Thursday, March 25, 2010

The Vienna Express Begins her Career, The Next Generation of Large Freight Vessel, car shipping, overseas shipping companies

There's a new generation of city-size freight vessels being designed for overseas shipping companies by ship builders around the world at the moment. Ships with engineering designs and ship components and systems designed to improve the environmental characteristics of the vessels that will be plying the trade routes in the years ahead. The next generation of super-sized freight vessels will have to be versatile in order to do the job of moving ocean freight. The freight industry has shown signs lately that it can shift quickly and the equipment international car shipping firms use to conduct car shipping services needs to be able to handle a variety of jobs. The vessels they use to move ocean freight also needs to be versatile enough in their abilities to be usable for a large and changing variety of strategies that might be employed at various times to do the job and meet problems that might arise in their business. This has been shown recently in the shifting to low-steaming strategies and the emergence of new fast-freight services to handle a niche service that appears to have been at least partially created by the implementation of the slow-steaming policy.

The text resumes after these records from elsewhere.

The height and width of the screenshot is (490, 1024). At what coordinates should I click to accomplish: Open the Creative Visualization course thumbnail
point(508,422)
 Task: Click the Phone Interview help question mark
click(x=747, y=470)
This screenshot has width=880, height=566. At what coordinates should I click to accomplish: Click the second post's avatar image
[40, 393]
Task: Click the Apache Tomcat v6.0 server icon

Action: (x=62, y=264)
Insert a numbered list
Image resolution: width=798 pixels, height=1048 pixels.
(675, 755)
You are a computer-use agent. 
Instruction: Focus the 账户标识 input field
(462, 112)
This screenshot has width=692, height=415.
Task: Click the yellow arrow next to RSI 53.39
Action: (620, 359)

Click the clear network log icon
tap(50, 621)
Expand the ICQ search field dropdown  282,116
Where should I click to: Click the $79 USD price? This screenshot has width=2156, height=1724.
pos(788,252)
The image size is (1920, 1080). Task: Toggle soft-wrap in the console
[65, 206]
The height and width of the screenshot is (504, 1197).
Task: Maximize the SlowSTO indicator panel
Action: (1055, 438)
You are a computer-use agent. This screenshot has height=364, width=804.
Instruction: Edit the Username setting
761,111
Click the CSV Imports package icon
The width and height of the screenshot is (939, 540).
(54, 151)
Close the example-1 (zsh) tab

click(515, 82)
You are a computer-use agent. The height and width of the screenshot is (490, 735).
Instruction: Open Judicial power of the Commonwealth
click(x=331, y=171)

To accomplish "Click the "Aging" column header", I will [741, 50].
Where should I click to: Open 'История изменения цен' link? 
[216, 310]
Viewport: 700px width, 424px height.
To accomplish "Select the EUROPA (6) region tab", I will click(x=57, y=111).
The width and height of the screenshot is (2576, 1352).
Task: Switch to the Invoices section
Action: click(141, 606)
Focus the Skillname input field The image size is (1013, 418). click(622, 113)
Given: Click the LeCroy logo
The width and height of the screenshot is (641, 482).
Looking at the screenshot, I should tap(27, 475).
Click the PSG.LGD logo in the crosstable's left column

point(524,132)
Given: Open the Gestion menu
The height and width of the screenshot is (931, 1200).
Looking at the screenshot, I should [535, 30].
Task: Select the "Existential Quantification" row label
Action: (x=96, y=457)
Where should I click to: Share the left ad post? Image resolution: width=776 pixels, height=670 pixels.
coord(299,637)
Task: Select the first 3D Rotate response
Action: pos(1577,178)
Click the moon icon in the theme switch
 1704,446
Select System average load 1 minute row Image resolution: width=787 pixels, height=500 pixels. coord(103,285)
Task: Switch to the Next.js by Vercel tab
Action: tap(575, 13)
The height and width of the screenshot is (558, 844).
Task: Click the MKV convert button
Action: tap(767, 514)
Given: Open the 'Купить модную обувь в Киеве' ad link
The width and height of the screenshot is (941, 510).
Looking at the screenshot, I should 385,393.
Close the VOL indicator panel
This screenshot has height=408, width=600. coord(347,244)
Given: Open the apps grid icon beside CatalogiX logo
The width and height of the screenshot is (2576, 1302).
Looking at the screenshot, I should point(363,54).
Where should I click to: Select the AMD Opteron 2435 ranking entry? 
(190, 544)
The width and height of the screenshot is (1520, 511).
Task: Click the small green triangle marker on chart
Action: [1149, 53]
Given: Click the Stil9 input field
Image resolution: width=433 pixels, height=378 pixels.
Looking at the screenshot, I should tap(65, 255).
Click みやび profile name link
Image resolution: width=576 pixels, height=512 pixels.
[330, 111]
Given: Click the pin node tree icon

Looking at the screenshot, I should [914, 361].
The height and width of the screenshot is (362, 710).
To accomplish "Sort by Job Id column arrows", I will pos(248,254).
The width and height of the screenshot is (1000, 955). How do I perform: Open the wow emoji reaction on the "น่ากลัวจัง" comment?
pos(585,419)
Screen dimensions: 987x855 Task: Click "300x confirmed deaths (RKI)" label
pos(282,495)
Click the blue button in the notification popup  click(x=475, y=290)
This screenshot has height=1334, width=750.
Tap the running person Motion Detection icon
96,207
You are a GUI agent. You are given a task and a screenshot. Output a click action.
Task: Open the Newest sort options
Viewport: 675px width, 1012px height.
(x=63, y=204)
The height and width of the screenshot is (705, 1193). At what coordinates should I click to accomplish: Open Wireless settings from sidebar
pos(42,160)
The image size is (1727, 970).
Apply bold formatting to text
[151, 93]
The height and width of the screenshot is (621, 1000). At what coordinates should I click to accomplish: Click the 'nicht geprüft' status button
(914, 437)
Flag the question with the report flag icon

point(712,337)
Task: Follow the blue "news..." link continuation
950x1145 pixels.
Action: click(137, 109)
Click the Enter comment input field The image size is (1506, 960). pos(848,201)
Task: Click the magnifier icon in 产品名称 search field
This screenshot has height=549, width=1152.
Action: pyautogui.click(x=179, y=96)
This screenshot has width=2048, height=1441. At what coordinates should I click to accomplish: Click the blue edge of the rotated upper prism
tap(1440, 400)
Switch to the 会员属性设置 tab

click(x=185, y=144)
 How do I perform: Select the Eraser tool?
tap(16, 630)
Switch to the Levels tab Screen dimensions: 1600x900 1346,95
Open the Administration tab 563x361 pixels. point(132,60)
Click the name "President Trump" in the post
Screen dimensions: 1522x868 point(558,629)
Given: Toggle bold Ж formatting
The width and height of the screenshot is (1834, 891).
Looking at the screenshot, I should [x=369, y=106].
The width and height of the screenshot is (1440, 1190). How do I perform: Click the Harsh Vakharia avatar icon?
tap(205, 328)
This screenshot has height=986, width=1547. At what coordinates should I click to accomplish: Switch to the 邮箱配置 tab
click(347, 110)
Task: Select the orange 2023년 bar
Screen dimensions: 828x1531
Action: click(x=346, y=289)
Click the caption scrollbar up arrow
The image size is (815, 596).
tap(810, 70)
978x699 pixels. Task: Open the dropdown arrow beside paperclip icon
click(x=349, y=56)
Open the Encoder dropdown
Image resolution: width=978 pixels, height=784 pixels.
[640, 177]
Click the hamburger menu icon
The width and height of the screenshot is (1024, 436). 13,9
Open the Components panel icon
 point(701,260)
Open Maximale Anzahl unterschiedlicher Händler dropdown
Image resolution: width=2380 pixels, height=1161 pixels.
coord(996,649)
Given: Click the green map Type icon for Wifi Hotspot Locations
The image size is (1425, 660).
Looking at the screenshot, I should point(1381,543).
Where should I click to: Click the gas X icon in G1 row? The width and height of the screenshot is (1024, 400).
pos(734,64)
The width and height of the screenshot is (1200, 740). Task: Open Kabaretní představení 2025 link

One overseas shipping company that just took delivery of a next generation freight vessel designed with the latest thoughts on making this generation more compatible with the environment and reducing the carbon propeller-print of the ocean freight industry is Hapag-Lloyd. The Vienna Express is over 8000 TEU and includes systems designed to help Hapag-Lloyd implement their current strategy of a controlled speed strategy on their routes. A vessel with a length of 335 metres and width across the deck of 42 metres, the Vienna Express's home port is currently the Port of Hamburg and flies a German flag when she's at sea.

Hapag-Lloyd currently has over 110 containerships in its fleet that are busy taking cargo of all size and shape to destinations around the world at all times of the day. The arrival of the Vienna Express is an event for sure, but Hapag-Lloyd invests in ships of this type on a regular basis in order to keep their business healthy and the level of their freight services current. In fact, investment in vessels and ships is probably the biggest bill firms like Hapag-Lloyd will pay in order to keep the ships moving to destination. This cost has certainly gone up with the changing environmental standards of ship building and freight movements in the world and it's likely to continue to increase as we head further into the century of the environment.